TASK OBJECTIVE:
Lines before the one containing "Instruction: Mute the video volume" are left out; return that line and every line after it exactly, through the end of the data below.

[Extracted data entries]
-*-*-

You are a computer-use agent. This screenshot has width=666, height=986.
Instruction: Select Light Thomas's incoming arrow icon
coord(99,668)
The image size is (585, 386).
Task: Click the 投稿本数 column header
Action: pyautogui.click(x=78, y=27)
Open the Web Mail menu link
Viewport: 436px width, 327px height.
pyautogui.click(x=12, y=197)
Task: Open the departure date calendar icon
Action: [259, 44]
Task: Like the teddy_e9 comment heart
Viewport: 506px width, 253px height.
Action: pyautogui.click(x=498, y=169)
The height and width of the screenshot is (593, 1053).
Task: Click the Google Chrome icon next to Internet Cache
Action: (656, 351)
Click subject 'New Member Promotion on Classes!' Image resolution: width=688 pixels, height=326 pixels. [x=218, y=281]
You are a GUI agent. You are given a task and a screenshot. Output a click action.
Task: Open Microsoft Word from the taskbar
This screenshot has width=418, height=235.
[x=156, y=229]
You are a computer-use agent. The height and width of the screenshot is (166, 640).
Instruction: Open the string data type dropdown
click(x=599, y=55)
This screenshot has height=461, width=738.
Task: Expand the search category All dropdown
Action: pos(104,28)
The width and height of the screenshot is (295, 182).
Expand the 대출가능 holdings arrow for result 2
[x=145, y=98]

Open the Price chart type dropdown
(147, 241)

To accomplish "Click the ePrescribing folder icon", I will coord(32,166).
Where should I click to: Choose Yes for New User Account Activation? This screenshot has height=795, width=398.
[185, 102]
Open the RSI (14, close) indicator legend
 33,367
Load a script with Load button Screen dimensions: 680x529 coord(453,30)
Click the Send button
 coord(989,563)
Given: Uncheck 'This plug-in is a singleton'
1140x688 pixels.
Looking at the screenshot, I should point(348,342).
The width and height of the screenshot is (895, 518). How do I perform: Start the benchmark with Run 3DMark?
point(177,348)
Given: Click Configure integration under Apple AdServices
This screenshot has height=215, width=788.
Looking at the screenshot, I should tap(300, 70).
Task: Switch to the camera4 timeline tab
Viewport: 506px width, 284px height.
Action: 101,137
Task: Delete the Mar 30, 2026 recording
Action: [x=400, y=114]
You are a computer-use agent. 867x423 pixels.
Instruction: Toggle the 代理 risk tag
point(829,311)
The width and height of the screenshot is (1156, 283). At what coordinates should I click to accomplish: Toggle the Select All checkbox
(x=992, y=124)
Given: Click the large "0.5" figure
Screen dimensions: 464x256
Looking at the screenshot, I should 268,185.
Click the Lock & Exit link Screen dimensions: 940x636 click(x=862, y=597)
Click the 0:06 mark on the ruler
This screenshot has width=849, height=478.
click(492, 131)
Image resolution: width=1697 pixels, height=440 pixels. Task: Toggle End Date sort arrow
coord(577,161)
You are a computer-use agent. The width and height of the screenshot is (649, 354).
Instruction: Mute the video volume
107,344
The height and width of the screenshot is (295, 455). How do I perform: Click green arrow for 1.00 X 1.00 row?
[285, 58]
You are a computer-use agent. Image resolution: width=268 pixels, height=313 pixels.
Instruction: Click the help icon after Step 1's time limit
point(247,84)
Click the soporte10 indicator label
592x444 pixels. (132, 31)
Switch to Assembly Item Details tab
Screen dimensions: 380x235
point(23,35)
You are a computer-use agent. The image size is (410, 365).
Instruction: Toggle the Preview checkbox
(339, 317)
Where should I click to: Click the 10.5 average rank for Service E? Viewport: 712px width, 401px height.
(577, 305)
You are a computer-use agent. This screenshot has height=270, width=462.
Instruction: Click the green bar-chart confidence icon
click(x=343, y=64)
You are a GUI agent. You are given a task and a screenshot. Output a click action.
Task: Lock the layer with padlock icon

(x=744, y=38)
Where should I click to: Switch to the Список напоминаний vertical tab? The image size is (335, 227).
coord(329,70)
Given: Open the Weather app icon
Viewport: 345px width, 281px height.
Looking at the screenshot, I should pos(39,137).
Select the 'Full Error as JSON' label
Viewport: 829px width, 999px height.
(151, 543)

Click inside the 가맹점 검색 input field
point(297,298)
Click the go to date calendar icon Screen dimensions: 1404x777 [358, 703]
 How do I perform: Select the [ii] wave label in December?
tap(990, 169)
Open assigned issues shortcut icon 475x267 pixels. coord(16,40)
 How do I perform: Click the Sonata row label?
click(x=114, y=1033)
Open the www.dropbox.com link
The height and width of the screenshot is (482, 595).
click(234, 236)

-*-*-

ANSWER FOR THE TASK:
Instruction: Mute the video volume
107,344
The height and width of the screenshot is (295, 455). How do I perform: Click green arrow for 1.00 X 1.00 row?
[285, 58]
You are a computer-use agent. Image resolution: width=268 pixels, height=313 pixels.
Instruction: Click the help icon after Step 1's time limit
point(247,84)
Click the soporte10 indicator label
592x444 pixels. (132, 31)
Switch to Assembly Item Details tab
Screen dimensions: 380x235
point(23,35)
You are a computer-use agent. The image size is (410, 365).
Instruction: Toggle the Preview checkbox
(339, 317)
Where should I click to: Click the 10.5 average rank for Service E? Viewport: 712px width, 401px height.
(577, 305)
You are a computer-use agent. This screenshot has height=270, width=462.
Instruction: Click the green bar-chart confidence icon
click(x=343, y=64)
You are a GUI agent. You are given a task and a screenshot. Output a click action.
Task: Lock the layer with padlock icon

(x=744, y=38)
Where should I click to: Switch to the Список напоминаний vertical tab? The image size is (335, 227).
coord(329,70)
Given: Open the Weather app icon
Viewport: 345px width, 281px height.
Looking at the screenshot, I should pos(39,137).
Select the 'Full Error as JSON' label
Viewport: 829px width, 999px height.
(151, 543)

Click inside the 가맹점 검색 input field
point(297,298)
Click the go to date calendar icon Screen dimensions: 1404x777 [358, 703]
 How do I perform: Select the [ii] wave label in December?
tap(990, 169)
Open assigned issues shortcut icon 475x267 pixels. coord(16,40)
 How do I perform: Click the Sonata row label?
click(x=114, y=1033)
Open the www.dropbox.com link
The height and width of the screenshot is (482, 595).
click(234, 236)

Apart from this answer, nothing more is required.